Stakeholders Have Mixed Views on Attorneys' Fee Guidelines and Venue Selection for Large Chapter 11 Cases
GAO-15-839: Published: Sep 23, 2015. Publicly Released: Sep 23, 2015.
What GAO Found
GAO's analysis of U.S. Trustee Program (USTP) data and interviews with bankruptcy stakeholders including Assistant U.S. Trustees (AUST), selected bankruptcy judges, and attorneys indicate that attorneys' fee applications for cases subject to the USTP's 2013 fee guidelines (cases involving assets and liabilities each of $50 million or more) have generally contained the information requested by the guidelines. This information is intended to assist the courts in determining whether requested fees are reasonable and necessary. Specifically, in the data GAO reviewed, the USTP identified no issues in submitted fee applications in 47 of the 94 cases filed since the guidelines went into effect in November 2013. Attorneys resolved almost all of the issues in the other 47 cases by providing an explanation or additional information. Bankruptcy stakeholders had mixed perspectives of the overall value of the guidelines and of their potential effect on the efficiency and transparency of the Chapter 11 bankruptcy process, or the fees awarded. Similarly, opinions regarding the effect of specific provisions of the 2013 guidelines also varied by group. For example, 15 of 18 AUSTs said the provision requesting that attorneys provide budgets was likely to have a positive effect on the fee review process, while 10 of 14 attorneys said it was unlikely to have an effect. For example, stakeholders with a positive view said the budgeting provision encourages early communication in a case, while those with a negative view said that the unpredictability of bankruptcy cases limit the value of a budget.

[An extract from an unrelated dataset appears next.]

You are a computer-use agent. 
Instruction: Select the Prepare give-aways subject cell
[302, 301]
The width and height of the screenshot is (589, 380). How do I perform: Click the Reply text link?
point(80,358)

Bankruptcy attorneys and judges GAO interviewed and academic research identify several factors that contribute to venue selection—the process of choosing where to file. Companies filing for bankruptcy have several options available to them when determining the venue, or court, in which to file their case, including their place of incorporation, principal place of business or assets, or where an affiliate has filed a Chapter 11 case. The most frequently cited factors—prior court rulings, the preferences of lenders, and judge experience—all contribute to overall predictability in a case and can provide some insights into what to expect from a court as a case proceeds through the bankruptcy process. For example, knowing a judge's level of experience with large cases and how a court has ruled on certain matters can help an attorney advise a client about how a court is likely to respond to issues in a specific case. Eight of the 39 attorneys and judges GAO interviewed cited perceived court attitudes on professional fees as a significant factor in venue selection. Approximately 61 percent of large Chapter 11 bankruptcy cases filed since October 2009 were filed in two jurisdictions–the Southern District of New York (SDNY) and the District of Delaware (Delaware). Bankruptcy attorneys and judges and academic research identified both positive and negative effects of the concentration of cases in these two jurisdictions. The positive effect most commonly cited by attorneys and judges was the significant large case experience developed by judges in the SDNY and Delaware. In contrast, the negative effects most commonly cited by attorneys were the difficulty local bankruptcy firms face in maintaining a bankruptcy practice outside of the SDNY and Delaware and the lack of opportunity for courts outside of these jurisdictions to develop precedent and expertise.
Why GAO Did This Study
Since 2010, there have been at least 765 Chapter 11 bankruptcy filings by large companies. The associated fees for bankruptcy professionals, including attorneys, can run into the hundreds of millions of dollars. The size of these fees has raised questions about whether professionals have charged a premium for large bankruptcies and used the venue selection process to file in courts where they believed they would receive higher fees. The USTP, a Department of Justice component, is responsible for, among other things, reviewing whether fees requested by professionals in bankruptcy cases are reasonable and necessary in accordance with the Bankruptcy Code. In 2013, the USTP issued new guidelines governing its review of attorney fee applications in large Chapter 11 cases.
GAO was asked to review the USTP's 2013 guidelines. This report examines (1) the extent to which fee applications observed the 2013 guidelines and bankruptcy stakeholders' opinions regarding the guidelines' key provisions and their effects, and (2) what bankruptcy stakeholders and available research identify as contributing factors and effects of venue selection in large Chapter 11 cases. GAO conducted 57 nongeneralizable interviews with bankruptcy judges, attorneys, and AUSTs in 15 bankruptcy court jurisdictions responsible for large Chapter 11 cases. GAO also reviewed USTP data and court documents on cases subject to the 2013 guidelines, and relevant academic literature on professional fees and venue selection. The USTP generally agreed with GAO's findings.